The weight-average molecular weight is a fundamental structure parameter of polymers, which is related to many physical properties of the bulk material, such as its rheological behavior. In addition, knowledge of the weight-average molecular weight, together with knowledge of the number-average molecular weight from osmometry, provides a useful measure of the breadth of the molecular-weight distribution.

Other important uses of information on the weight-average molecular weight are correlation with dilute-solution or melt-viscosity measurements and calibration of molecular-weight standards for use in liquid-exclusion (gel-permeation) chromatography.

To the extent that the light-scattering photometer is appropriately calibrated, light scattering is an absolute method and may therefore be applied to nonionic homopolymers that have not previously been synthesized or studied.

1.1 This test method describes the test procedures for determining the weight-average molecular weight Mw of polymers by light scattering. It is applicable to all nonionic homopolymers (linear or branched) that dissolve completely without reaction or degradation to form stable solutions. Copolymers and polyelectrolytes are not within its scope. The procedure also allows the determination of the second virial coefficient, A2, which is a measure of polymer-solvent interactions, and the root-mean-square radius of gyration (s²)^1/2, which is a measure of the dimensions of the polymer chain.

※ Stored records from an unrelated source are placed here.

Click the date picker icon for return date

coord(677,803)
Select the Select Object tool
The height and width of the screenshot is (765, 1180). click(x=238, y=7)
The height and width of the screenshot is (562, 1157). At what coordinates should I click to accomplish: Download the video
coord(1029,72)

1.2 The molecular-weight range for light scattering is, to some extent, determined by the size of the dissolved polymer molecules and the refractive indices of solvent and polymer. A range frequently stated is 10,000 to 10,000,000, but this may be extended in either direction with suitable systems and by the use of special techniques.

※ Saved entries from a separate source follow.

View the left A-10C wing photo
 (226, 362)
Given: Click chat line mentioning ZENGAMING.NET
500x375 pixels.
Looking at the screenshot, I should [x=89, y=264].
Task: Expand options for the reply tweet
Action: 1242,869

1.2.1 The lower limit to molecular weight results from low levels of excess solution scattering over that of the solvent. The greater the specific refractive increment dn/d c (difference in refractive indices of solution and solvent per unit concentration), the greater the level of solution scattering and the lower the molecular weight that can be determined with a given precision.

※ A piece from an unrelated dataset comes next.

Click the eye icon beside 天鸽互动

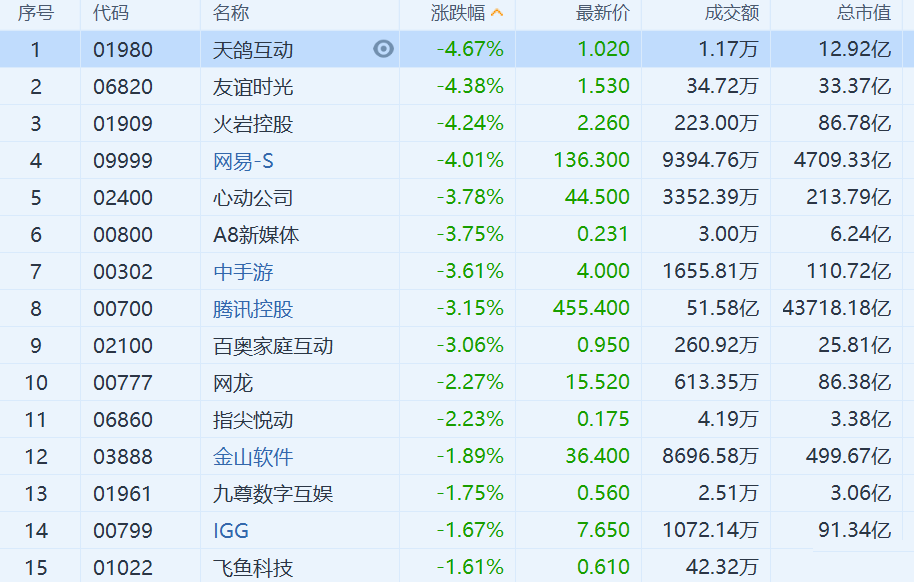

1.2.2 The upper limit to molecular weight results from the angular dependence of the solution scattering, which is determined by the molecular size. For sufficiently large molecules, measurements must be made at small scattering angles, which are ultimately outside the range of the photometer used.

1.3 The values stated in SI units are to be regarded as standard.

This standard does not purport to address all of the safety concerns, if any, associated with its use. It is the responsibility of the user of this standard to establish appropriate safety and health practices and determine the applicability of regulatory limitations prior to use.

There are no similar or equivalent ISO standards.